Anthony J. Gibbons et al. v. Walter Vanderhoogt.
    1. Ordinaby Cabe—Exercise of, a Question for the Jury.—In a suit based on injuries to a boy of fourteen years, alleged to have been caused by the negligence of the defendant, it is for the jury to determine what care should be required of the plaintiff under the circumstances, and the
    
      fact that the plaintiff in this case seated himself on the rear end of a wagon and directly in front of another wagon, can not be held to constitute negligence per se.
    
    2 Negligence—Held Not to be Shown by the Evidence.—In a suit based on the alleged negligence of the defendant, the court discusses the evidence and holds that a verdict for the plaintiff is not supported by evidence of any negligence of defendant as a proximate cause of the injury complained of.
    Trespass on the Case, for personal injuries. Appeal from the Superior Court of Cook County; the Hon. William G. Ewing, Judge, presiding.
    Heard in this court at the March term, 1897.

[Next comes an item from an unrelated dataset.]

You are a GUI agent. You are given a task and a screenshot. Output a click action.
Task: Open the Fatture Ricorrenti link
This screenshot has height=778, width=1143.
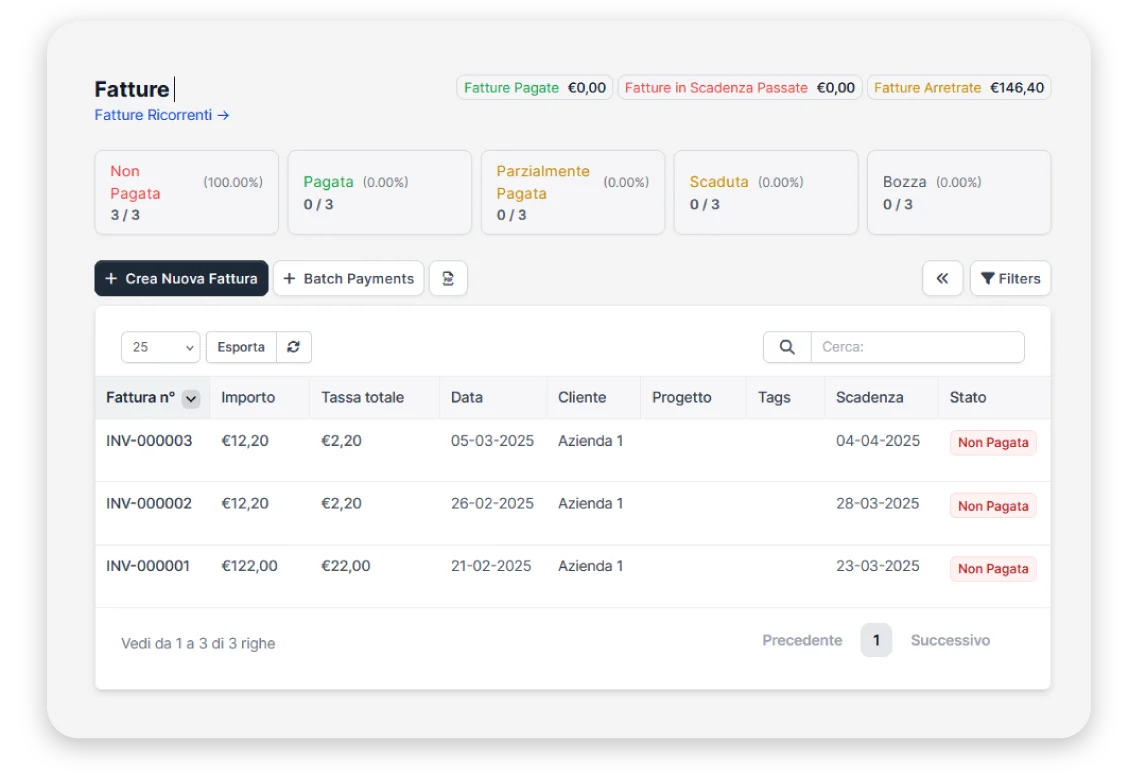pos(162,115)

    Reversed and remanded.
    Opinion filed March 24, 1898.
    Statement oe the Case.
    Appellants were engaged in the business of general teaming. On July 9,1894, they were, by their servant, Wallace, driving a team of horses attached to a heavy oil-tank wagon westward on Van Burén street. Just ahead of this oil-tank wagon, and proceeding in the same direction, was a wagon of Beid, Murdoch & Co. The horse drawing this wagon was blind. As they neared Clark street, appellee, a boy of about fourteen, climbed upon the Beid, Murdoch & Co. wagon and sat down, letting his legs hang down over the back end of the wagon.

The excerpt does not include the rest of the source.